─── VORLIEGENDER TEXT ───

Darüber hinaus ist darauf hinzuweisen, dass es auch bei der Skizzierung von Ich- und Selbst-Konzepten teilweise zu Überlappungen kommen wird. Wenn nämlich ichstrukturelle Defizite vorliegen, ist nicht nur das Selbst beschädigt, sondern häufig sogar der Aufbau eines gesunden Ich blockiert.
Die psychischen Strukturen, aus denen heraus unser Erleben und Handeln Kontinuität und Richtung gewinnt, werden im Zusammenspiel von Reifung und Beziehungserfahrungen von frühester Kindheit an allmählich entwickelt. Das ganzheitliche Selbsterleben, das sich von äußeren Objekten unterscheiden kann, bildet das Gefühl heraus, eine Identität zu haben. Sie befähigt den Menschen zu kommunizieren, autonom zu handeln, sich abzugrenzen, sich zu binden und wieder zu lösen. Ich-Strukturen sind, ganz allgemein gesprochen, zuständig für Prozesse des Differenzierens, Regulierens und Integrierens. Während also das Selbst das bewusste und unbewusste Gesamterleben einer Person in der Welt charakterisiert, fungiert das Ich mit seinen Funktionen als Manager, der die Abläufe organisiert. Da das hier kurz skizzierte Selbst-Konzept noch unvollständig ist, wird später gesondert darauf einzugehen sein.

───

## ZU ERLEDIGENDE AUFGABEN
a) Wofür sind Ich-Strukturen laut dem Text über Ich und Selbst ganz allgemein zuständig?
b) Geben Sie aus dem Text über Ich und Selbst die Passage von „Darüber hinaus ist“ bis einschließlich „gesunden Ich blockiert.“ wortgetreu aus.
c) Erklären Sie anhand des Textes über Ich und Selbst, warum es bei der Skizzierung von Ich- und Selbst-Konzepten teilweise zu Überlappungen kommen wird.

─── INHALT DER DATEN ───

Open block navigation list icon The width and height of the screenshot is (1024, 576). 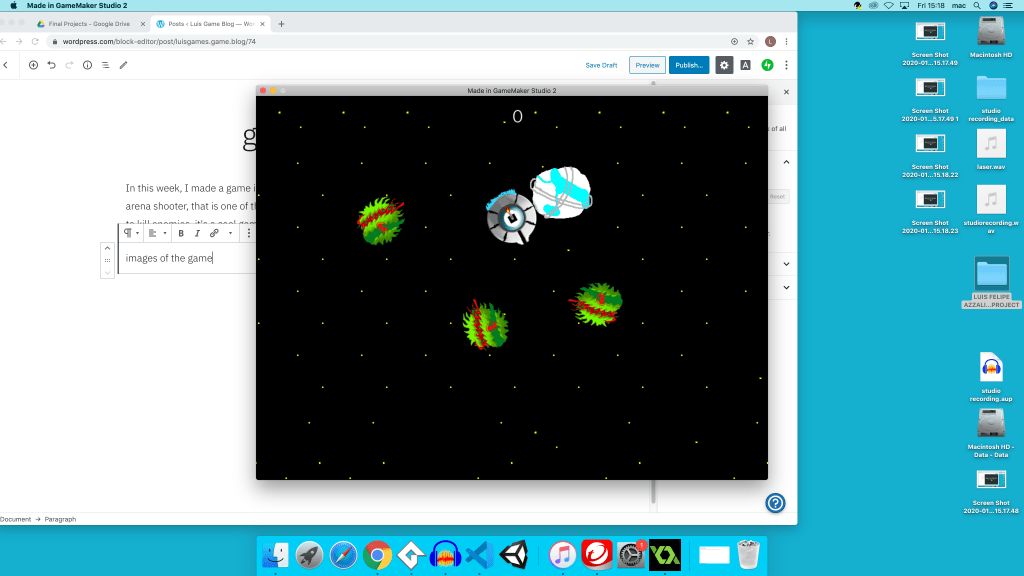(105, 65)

───

## GEGEBENE ANTWORTEN
a) Sie sind für Prozesse des Differenzierens, Regulierens und Integrierens zuständig.

b)
Darüber hinaus ist darauf hinzuweisen, dass es auch bei der Skizzierung von Ich- und Selbst-Konzepten teilweise zu Überlappungen kommen wird. Wenn nämlich ichstrukturelle Defizite vorliegen, ist nicht nur das Selbst beschädigt, sondern häufig sogar der Aufbau eines gesunden Ich blockiert.

c) Wenn ichstrukturelle Defizite vorliegen, ist nicht nur das Selbst beschädigt. Häufig ist dann sogar der Aufbau eines gesunden Ich blockiert.